The Mia Mottley Administration to amend the country’s Drug Abuse (Prevention and Control) Act to provide that “possession of 14 grammes, or half an ounce or less of cannabis is no longer an offence for which one can be arrested, charged and tried; and will therefore not result in an appearance before the Magistrates’ Court or in a criminal record.”
“The possession will still be unlawful, and will still be punished, but there will be a new approach to how we treat the offender, which is already being used successfully in Jamaica and St Vincent,” Governor General Dame Sandra Mason revealed as she delivered the Throne Speech, at the opening at the new session of Parliament at the Lloyd Erskine Sandiford Centre this morning.
Such an issue the Governor General said requires “compassion, understanding, empathy and the intervention of my Government, is the conviction and incarceration of scores of young men and some women, causing them to lose their jobs, reputation, opportunity to travel, and to become stigmatised over miniscule quantities of marijuana that on the street would be called ‘a roach’ or ‘a spliff’. Pursuing these matters is a waste of police and court time.

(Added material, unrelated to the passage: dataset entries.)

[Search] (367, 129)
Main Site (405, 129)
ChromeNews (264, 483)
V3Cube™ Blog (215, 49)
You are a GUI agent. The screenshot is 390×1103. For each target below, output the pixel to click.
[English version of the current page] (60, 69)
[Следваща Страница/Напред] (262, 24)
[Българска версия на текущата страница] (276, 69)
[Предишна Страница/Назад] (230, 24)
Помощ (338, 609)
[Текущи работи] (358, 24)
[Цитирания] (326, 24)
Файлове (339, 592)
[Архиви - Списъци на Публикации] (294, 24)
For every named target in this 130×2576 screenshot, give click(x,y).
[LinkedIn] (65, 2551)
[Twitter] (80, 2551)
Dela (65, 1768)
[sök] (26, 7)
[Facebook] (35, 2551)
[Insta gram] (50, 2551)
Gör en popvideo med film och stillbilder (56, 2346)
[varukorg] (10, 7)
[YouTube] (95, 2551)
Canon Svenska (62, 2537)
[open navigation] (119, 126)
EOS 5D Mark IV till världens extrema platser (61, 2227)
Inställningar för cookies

“In my Government’s manifesto of 2018, the matter of the recreational use of marijuana was promised as the subject of a referendum. My Government will honour this promise.”

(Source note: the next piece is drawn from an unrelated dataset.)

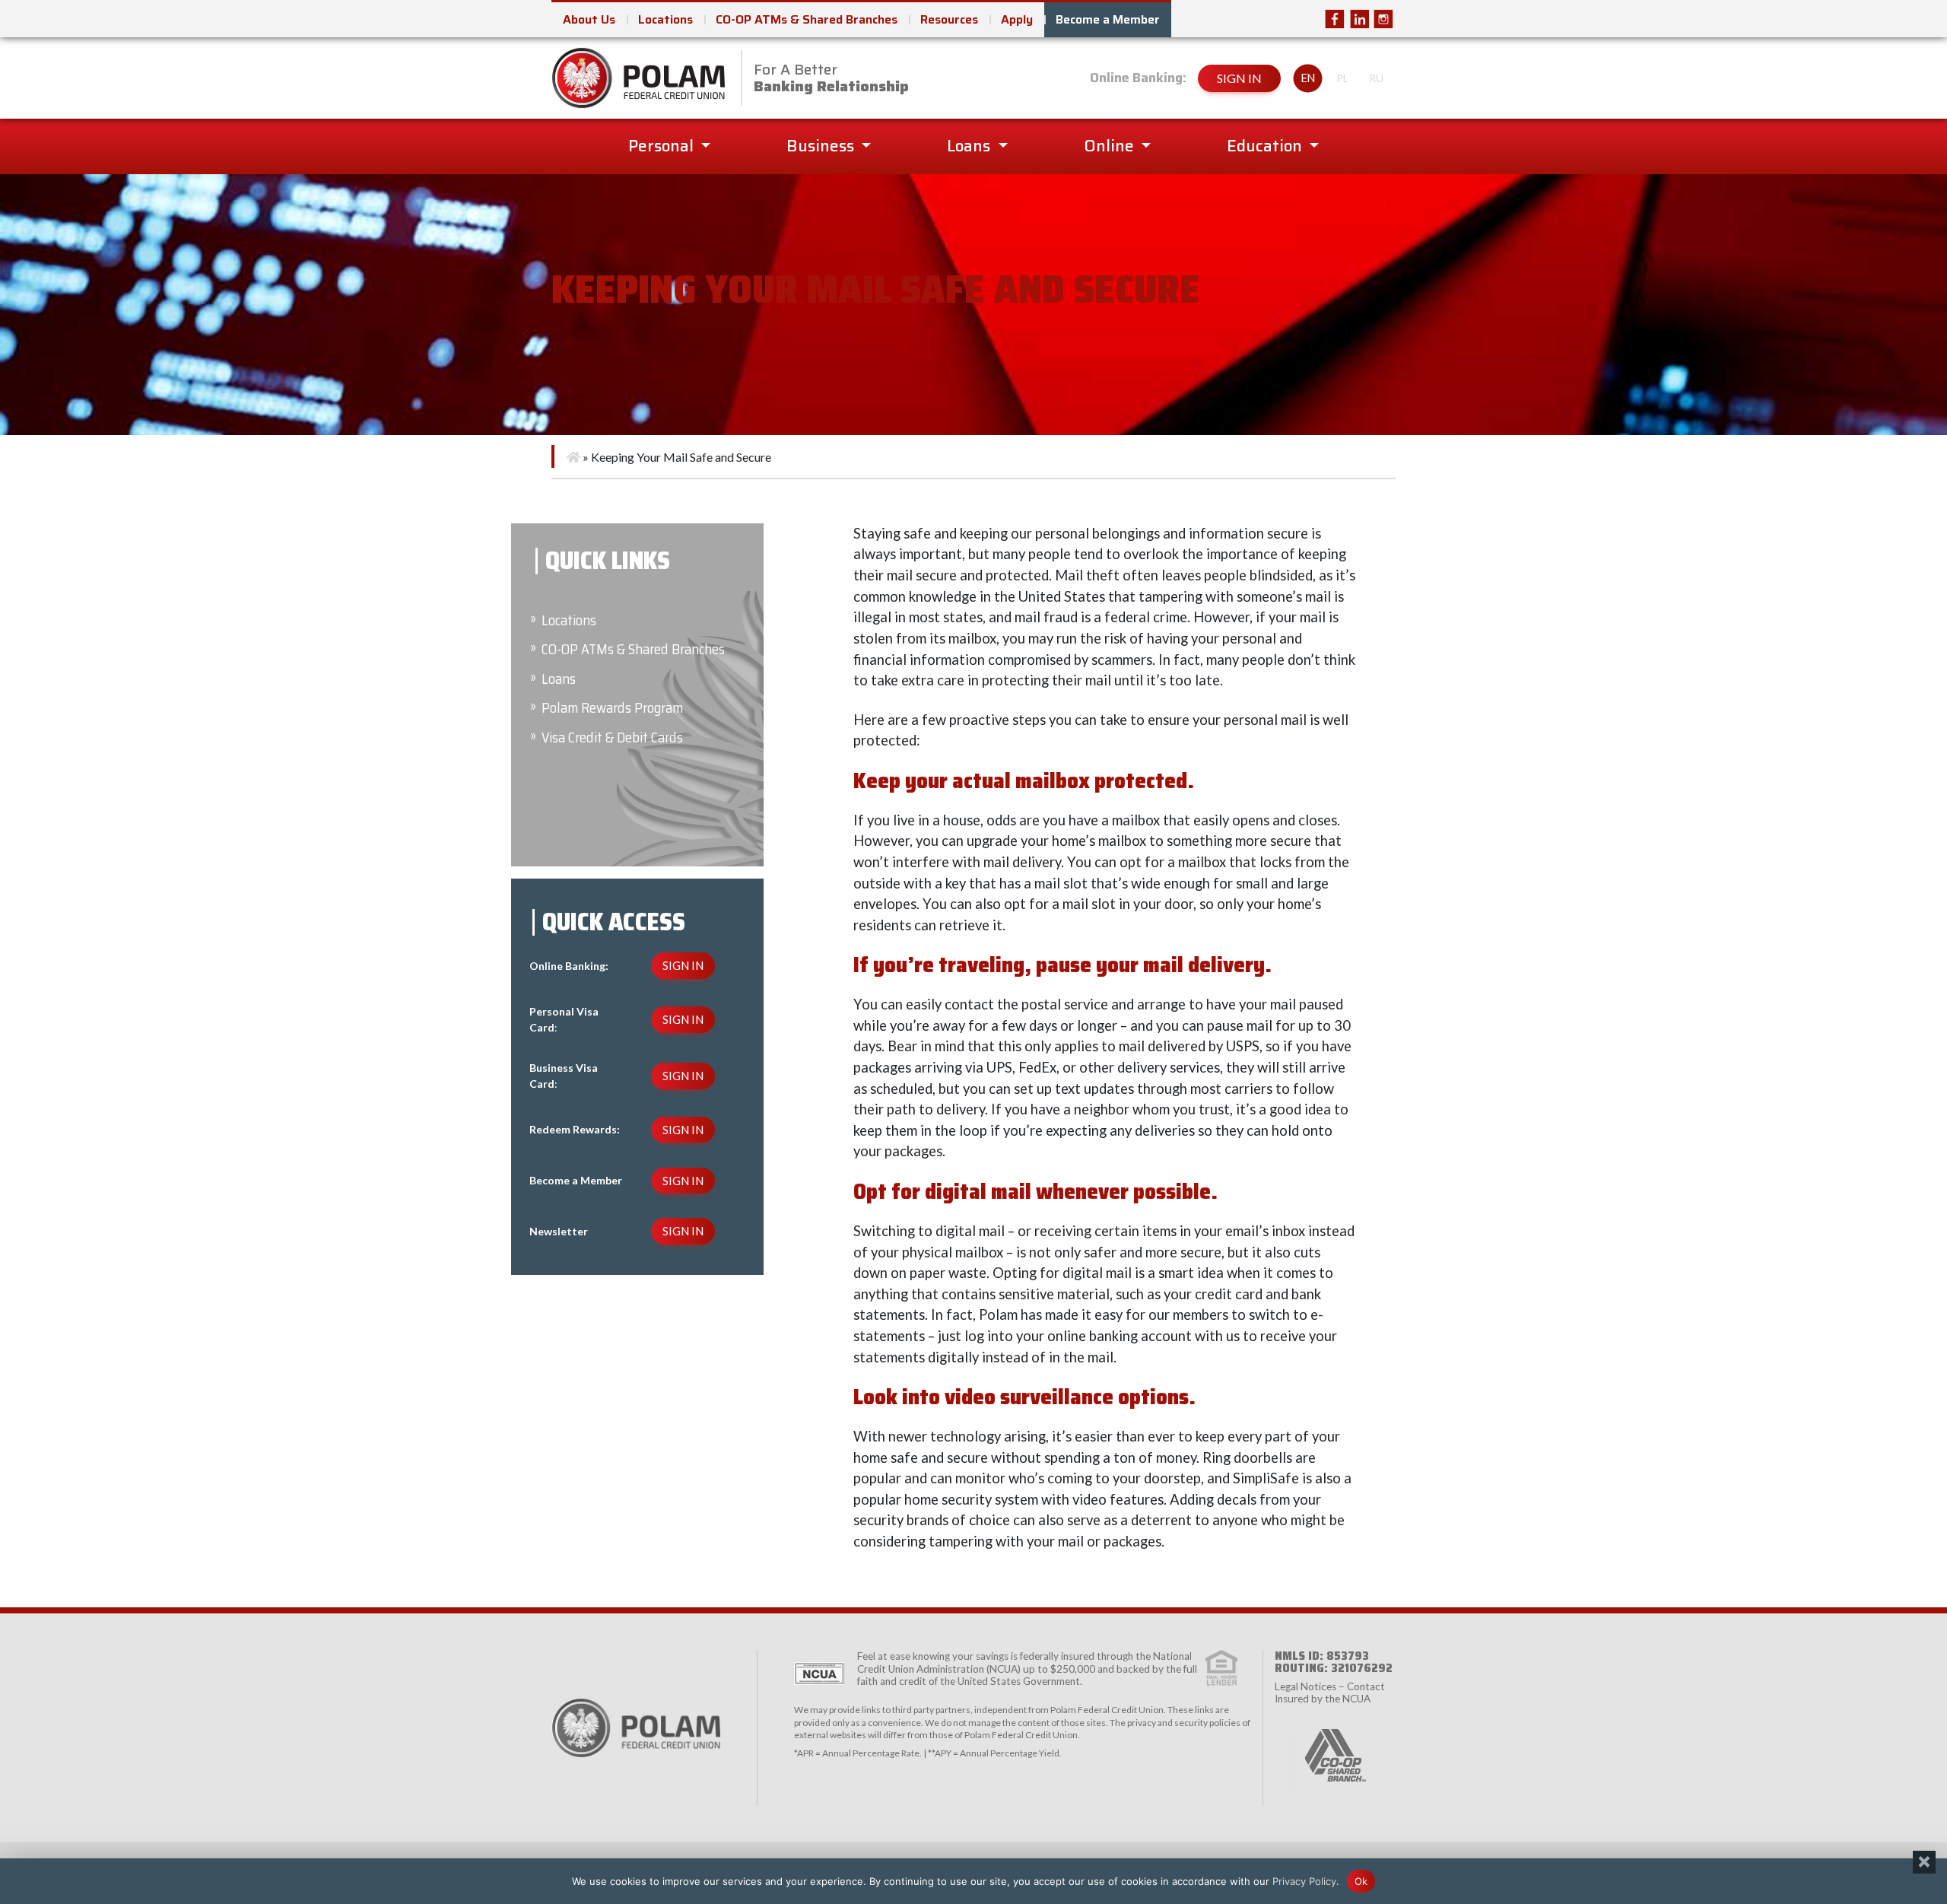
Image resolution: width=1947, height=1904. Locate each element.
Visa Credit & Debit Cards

A large number of these cases, she explained, are minor, but required the deployment of significant police resources in investigating, processing, taking statements and taking the cases through to trial. “This process has little or no redemptive value and in human terms, a large number of our young men are forever left with the taint of the drug charges and the possible conviction.”
Dame Sandra added, “It is imperative that we take immediate steps to find an alternative way of dealing with our young men and women who are found with small quantities of cannabis, so that they are educated about, and treated for their drug use, while at the same time, not trivialising the criminal nature of their conduct.”
Police would issue a ticket – a fixed penalty notice – to a person in possession of half an ounce or less of cannabis, similar to a traffic ticket, and the person has 30 days to pay a fine of $200.
“A person in possession of half an ounce or less and who is under 18 years, or who is 18 years or older and appears to the police to be dependent on cannabis, will be referred to the National Council on Drug Abuse for counseling, in addition to paying the ticket. A person who smokes cannabis in public will not be arrested or detained. The police may issue a ticket to that person, who will have 30 days to pay the ticket.
“It will be an offence to fail to pay a ticket for smoking in public or for possession of half an ounce or more. The offender is required to attend Magistrates’ Court and may be ordered to do community service or pay a fine of $1,000. A conviction for failing to pay a ticket will form part of the offender’s criminal record.
“This is not a licence for lawlessness and my Government recognises the link between serious drugs and crime, but is also cognisant of international trends and the social realities of Barbados,” Dame Sandra said.